Students at Carcross Community School have combined the technology of the Terminator with the ethics of the Green Party, to create a formidable machine.
In an experiment of metal and rubber, they are building the ultimate solar car.
Meet the Aluminator.
Made almost exclusively of aluminum, the frame of the car is already constructed.
Team Carcross, comprised of six students, Grades 7 to 9, and a handful of adult volunteers, have bolted the tires and connected the brakes.
“It’s about 60 per cent complete,” said school principal Brian Shanahan.
Like a silver skeleton, the Aluminator’s body has been pieced together from donations and materials purchased for the project.
“It’s sort of a mish-mash,” said Shanahan in a phone interview from the school.
“Some (sponsors) have given us materials; some have given us money.
“We’ve got some graphics stuff and some aluminum and some cash.”
While it takes imagination to envision the Aluminator in its road-ready state, it will be a fiery ride, according to Shanahan.
“When it gets all the sides on and the aluminum paneling, it’s going to be a pretty hot car,” he said.
The Aluminator is being built for the Skills Canada Solar Challenge, scheduled for the first week of May.
This is not the first car Carcross school has submitted to road tests, but they now have new approach.
“(Last year’s entry), one might call it a cute car,” said Shanahan.
“It was an interesting car and it worked just fine. But it’s nothing like the car that we’re putting in this year.”
With a year’s experience under its tool belt, team Carcross drafted the blueprints for a different breed of solar car.
“This year we’ve taken it quite seriously,” he added.
“We’ve really been able to put in an entry that actually stands a chance of winning.”
While the team won gold in the territory for their age category last year, they have dreams of capturing first prize in both the Yukon and across the country, said Shanahan.
On a roped-off section of road near FH Collins, vehicles will be graded on drag racing, an endurance test, and the process students went through to develop their cars.
Run by Skills Canada, a non-profit organization that promotes trades and technologies across the country, the competition was engineered by Skills Canada Yukon president Duncan Miller.
Earlier this year, the solar car competition was given the national seal of approval.
Finalists from the Yukon will compete in the nationals. This means that vehicles assembled in schools from the Yukon to Newfoundland will descend upon Halifax in late May to race for gold, silver and bronze.

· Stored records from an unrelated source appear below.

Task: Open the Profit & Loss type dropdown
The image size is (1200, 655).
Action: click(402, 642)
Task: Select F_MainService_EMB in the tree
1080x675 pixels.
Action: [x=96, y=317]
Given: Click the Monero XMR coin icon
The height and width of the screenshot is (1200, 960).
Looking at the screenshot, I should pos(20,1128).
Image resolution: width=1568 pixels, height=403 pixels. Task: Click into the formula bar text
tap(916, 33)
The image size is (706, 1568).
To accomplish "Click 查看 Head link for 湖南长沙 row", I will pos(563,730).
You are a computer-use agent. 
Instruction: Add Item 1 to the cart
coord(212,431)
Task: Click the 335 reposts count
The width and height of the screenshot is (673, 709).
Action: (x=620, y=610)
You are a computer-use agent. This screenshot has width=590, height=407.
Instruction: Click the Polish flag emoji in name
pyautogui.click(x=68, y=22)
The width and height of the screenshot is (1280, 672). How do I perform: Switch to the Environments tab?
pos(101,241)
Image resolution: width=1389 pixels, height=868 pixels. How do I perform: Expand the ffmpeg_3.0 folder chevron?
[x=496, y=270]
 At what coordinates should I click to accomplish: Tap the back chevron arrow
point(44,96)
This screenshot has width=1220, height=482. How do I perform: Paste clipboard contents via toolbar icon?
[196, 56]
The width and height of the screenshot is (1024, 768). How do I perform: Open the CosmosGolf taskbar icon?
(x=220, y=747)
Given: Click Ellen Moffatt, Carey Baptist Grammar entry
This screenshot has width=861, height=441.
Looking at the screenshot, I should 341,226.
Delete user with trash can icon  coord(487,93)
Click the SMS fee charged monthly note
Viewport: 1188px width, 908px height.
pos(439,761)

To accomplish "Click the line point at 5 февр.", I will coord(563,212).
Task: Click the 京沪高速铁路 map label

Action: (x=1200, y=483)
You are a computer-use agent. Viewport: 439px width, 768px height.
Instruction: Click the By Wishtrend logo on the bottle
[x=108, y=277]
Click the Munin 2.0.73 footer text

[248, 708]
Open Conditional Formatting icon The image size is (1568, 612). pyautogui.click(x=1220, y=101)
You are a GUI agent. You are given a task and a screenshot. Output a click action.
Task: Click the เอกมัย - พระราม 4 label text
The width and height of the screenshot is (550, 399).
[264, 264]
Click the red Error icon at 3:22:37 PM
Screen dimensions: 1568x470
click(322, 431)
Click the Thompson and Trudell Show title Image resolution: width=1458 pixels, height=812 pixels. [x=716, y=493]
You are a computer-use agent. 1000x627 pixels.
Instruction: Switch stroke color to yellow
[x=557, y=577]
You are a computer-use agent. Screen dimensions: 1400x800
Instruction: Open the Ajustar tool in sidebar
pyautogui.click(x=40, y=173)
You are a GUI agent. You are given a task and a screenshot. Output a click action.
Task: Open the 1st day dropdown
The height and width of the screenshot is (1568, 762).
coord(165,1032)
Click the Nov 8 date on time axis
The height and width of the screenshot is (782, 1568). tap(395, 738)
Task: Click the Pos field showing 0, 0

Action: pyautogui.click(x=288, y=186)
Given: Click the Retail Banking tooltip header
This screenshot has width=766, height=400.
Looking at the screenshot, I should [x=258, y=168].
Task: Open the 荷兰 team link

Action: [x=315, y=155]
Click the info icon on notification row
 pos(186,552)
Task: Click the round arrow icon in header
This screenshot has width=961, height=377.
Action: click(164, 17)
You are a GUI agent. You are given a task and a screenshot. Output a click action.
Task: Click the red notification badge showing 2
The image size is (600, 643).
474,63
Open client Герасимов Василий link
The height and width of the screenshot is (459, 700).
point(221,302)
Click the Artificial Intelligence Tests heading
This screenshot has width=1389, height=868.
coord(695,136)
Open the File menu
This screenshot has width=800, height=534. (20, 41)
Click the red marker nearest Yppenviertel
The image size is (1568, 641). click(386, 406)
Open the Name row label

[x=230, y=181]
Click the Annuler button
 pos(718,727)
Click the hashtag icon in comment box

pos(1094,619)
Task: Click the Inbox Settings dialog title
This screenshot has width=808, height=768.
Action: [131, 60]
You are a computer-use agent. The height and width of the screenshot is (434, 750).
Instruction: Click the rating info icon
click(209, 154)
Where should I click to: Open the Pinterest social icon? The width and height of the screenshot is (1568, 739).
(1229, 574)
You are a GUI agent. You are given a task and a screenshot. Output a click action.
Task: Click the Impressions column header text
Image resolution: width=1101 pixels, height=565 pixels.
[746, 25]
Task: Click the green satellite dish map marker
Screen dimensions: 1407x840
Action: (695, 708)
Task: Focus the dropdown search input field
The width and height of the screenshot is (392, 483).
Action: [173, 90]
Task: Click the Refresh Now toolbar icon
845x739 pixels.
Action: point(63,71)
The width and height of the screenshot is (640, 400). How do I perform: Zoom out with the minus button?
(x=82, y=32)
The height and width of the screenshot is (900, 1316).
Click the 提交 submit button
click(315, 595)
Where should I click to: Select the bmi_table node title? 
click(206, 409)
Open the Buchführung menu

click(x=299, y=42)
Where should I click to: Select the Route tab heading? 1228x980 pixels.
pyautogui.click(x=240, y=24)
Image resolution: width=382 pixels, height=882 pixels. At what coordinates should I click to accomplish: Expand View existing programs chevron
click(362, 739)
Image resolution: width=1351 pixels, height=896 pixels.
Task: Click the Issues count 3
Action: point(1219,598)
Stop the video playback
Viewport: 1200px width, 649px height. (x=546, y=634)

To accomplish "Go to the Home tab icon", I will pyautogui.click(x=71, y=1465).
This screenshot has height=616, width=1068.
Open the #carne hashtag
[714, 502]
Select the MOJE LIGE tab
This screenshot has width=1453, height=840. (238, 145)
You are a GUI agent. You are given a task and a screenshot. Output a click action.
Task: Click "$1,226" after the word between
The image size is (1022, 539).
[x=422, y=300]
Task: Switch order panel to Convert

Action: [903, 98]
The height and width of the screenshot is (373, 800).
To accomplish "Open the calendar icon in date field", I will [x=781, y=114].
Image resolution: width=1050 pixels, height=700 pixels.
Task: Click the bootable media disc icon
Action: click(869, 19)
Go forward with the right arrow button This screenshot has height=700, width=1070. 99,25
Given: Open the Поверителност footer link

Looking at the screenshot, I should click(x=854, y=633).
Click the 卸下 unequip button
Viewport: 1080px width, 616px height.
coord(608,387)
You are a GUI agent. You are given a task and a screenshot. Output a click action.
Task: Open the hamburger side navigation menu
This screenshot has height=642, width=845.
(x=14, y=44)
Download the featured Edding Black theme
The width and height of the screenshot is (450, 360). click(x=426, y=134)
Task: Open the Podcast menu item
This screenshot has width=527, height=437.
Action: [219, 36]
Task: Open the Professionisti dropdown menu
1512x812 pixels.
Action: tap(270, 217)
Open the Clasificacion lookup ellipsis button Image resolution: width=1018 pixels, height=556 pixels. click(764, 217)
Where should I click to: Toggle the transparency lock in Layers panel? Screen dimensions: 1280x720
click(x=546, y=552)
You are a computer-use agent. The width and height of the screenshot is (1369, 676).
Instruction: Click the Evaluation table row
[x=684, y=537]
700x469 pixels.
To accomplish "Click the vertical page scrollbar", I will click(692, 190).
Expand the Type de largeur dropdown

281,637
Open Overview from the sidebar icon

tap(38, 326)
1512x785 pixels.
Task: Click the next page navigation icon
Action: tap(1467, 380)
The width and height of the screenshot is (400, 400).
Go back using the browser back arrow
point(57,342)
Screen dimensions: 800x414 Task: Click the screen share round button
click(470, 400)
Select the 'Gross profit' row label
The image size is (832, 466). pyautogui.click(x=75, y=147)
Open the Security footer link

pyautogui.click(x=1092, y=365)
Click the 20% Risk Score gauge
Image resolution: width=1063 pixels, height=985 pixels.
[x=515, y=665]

“It’s a first for the Yukon and a first for all of Canada,” said Skills Canada Yukon executive director Dan Curtis.
But the road doesn’t dead-end in Halifax.
“There’s actually a world competition; it’s like the Olympics,” said Curtis in an interview this week.
“The Solar Challenge is being put on the world stage.”
Curtis hopes the Yukon will be driving its cars to the podium at the international competition planned for Calgary in 2009.
Meanwhile, the young Carcross engineers are honing valuable skills, while preparing for the future.
As a junior team, all students are under 15 years of age, which restricts the kinds of tools they can use, said Curtis.
“They’re not welding because they’re too young to weld,” he said. “So they’re bolting it all together.
“But the amount of conviction coming out of Carcross is really unbelievable.”
Building the Aluminator is an extra-curricular activity, but students also gain practical knowledge, said Shanahan.
“The kids really learn a ton of stuff from fabricating to electrical to mechanics,” he said.
Experiential learning, doing an activity rather than reading about it in a book, helps students learn in a memorable way, said Shanahan.
“Hands-on is always the way to go.”
“If everything were hands-on, it would be ideal.”
The school’s bison hunt is a prime example of experiential learning.
“What a great way to do biology,” said Shanahan.
“Imagine sitting in a classroom learning about a bison, learning about the anatomy of a bison.
“Then, actually going out in the field with a bison — actually shooting it and then gutting it, looking at the calf and dissecting the animal.”
Students constructing the Aluminator are going through a similar experience, he said.
“Solar is non-polluting and it’s efficient,” said Shanahan.
“This project, even though it’s a solar-car project for racing and endurance, ties in with science and global warming and fossil fuels and how efficient a solar car can be.”
With only a few months left before rubber hits asphalt, the message coming out of the Carcross school is clear.
“Keep an eye out for the Aluminator in May,” said Shanahan.
“I think it’s gonna turn some heads.”